While the overall cost per hospital case is slightly lower in Maryland than in the rest of the nation, Medicare pays a fifth more per case in the state than it does elsewhere, according to the HHS.
The system’s defenders say that’s because Maryland’s cost allocation avoids the disproportionate burden on the private sector seen in other states and more accurately reflects expenses for treating Medicare patients.
The debate is part of a larger discussion about saving Maryland’s oft-praised price-setting regime while maintaining the state’s leadership in developing an insurance exchange and other components of the health act. One idea is to have HHS judge Maryland according to the total cost of care for Medicare and not just inpatient cases, according to a presentation given by a top HHS official to the hospital association earlier this summer, according to people who were there.
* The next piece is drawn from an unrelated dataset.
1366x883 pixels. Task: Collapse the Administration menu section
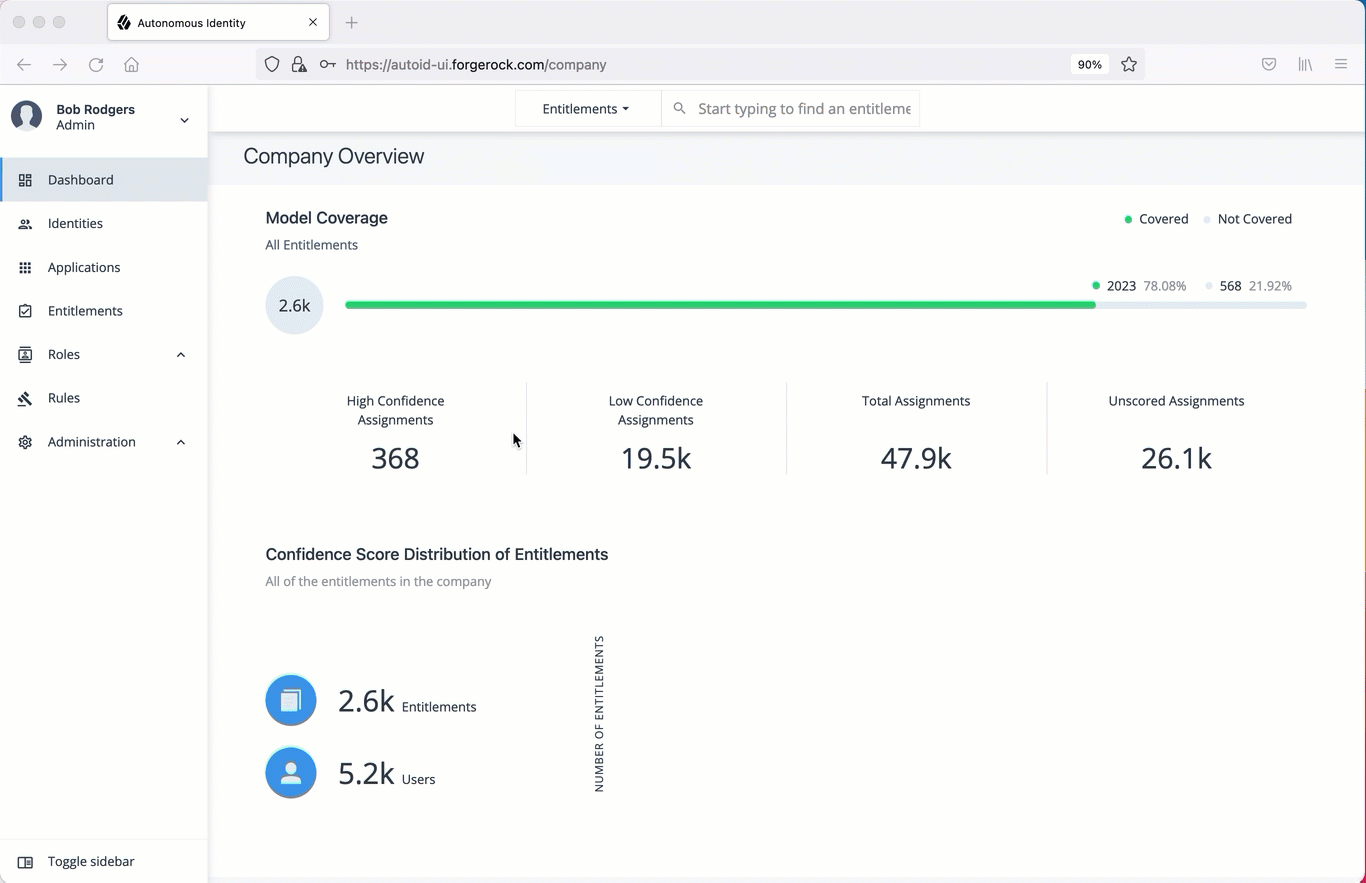(x=181, y=442)
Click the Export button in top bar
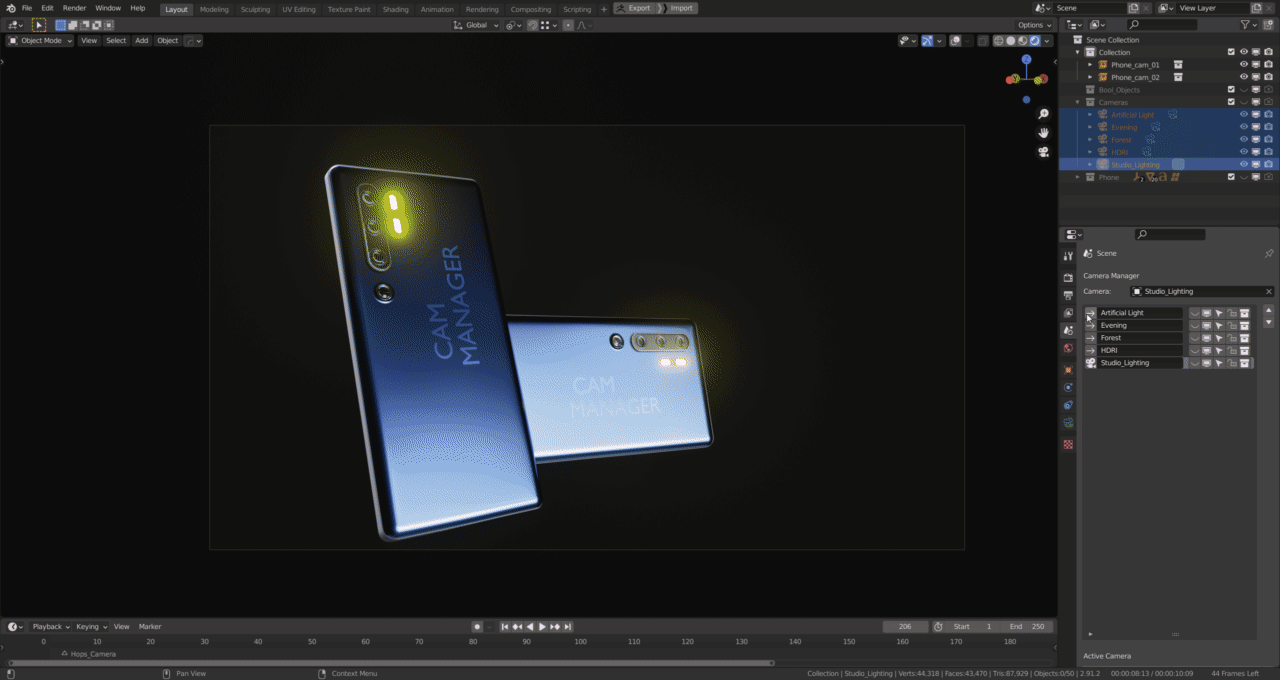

That raises the possibility of cost controls (although not necessarily rate setting) on physicians.
“Obviously, it’s something we’re watching closely,” said Gene Ransom, chief executive of MedChi, Maryland’s state medical society.
Sharfstein and John Colmers, vice president for strategic planning at Hopkins who is also chairman of the Health Services Cost Review Commission, the hospital rate panel appointed by Gov. Martin O’Malley (D), declined to comment on discussions to raise private-sector hospital prices or on other specifics of negotiations to preserve Maryland’s waiver. CareFirst and HHS officials also declined to discuss the talks.
Adding to the tension is what many see as the need to sew up a plan before November’s election.
“I’m not going to talk at this point about things that haven’t been settled internally,” Colmers said. “I think there is a way to get to ‘yes’ for everybody here.”
Hospitals argue that absorbing deep Medicare and Medicaid cuts without offsetting revenue from private payers would jeopardize their financial health and hinder them from implementing the overhauls mandated in the 2010 health law.
“We can’t spend the next several months inventing a new waiver system only to fail in the next year or two, and we will fail unless we can find room in the system,” Coyle said. “We can’t ask hospitals to take on a greater burden, a larger bundle of services that they’re going to be responsible for [under health-care changes] and then pay them no money.”
Joseph Antos, an economist at the American Enterprise Institute who is stepping down as a Maryland rate-setting commissioner, predicts that hospitals won’t get everything they want.
“The tradition in Maryland in my years is that you’ve got to work it out so that both sides take some of the hit,” he said. “The hospitals wouldn’t get away free from having to contribute something.”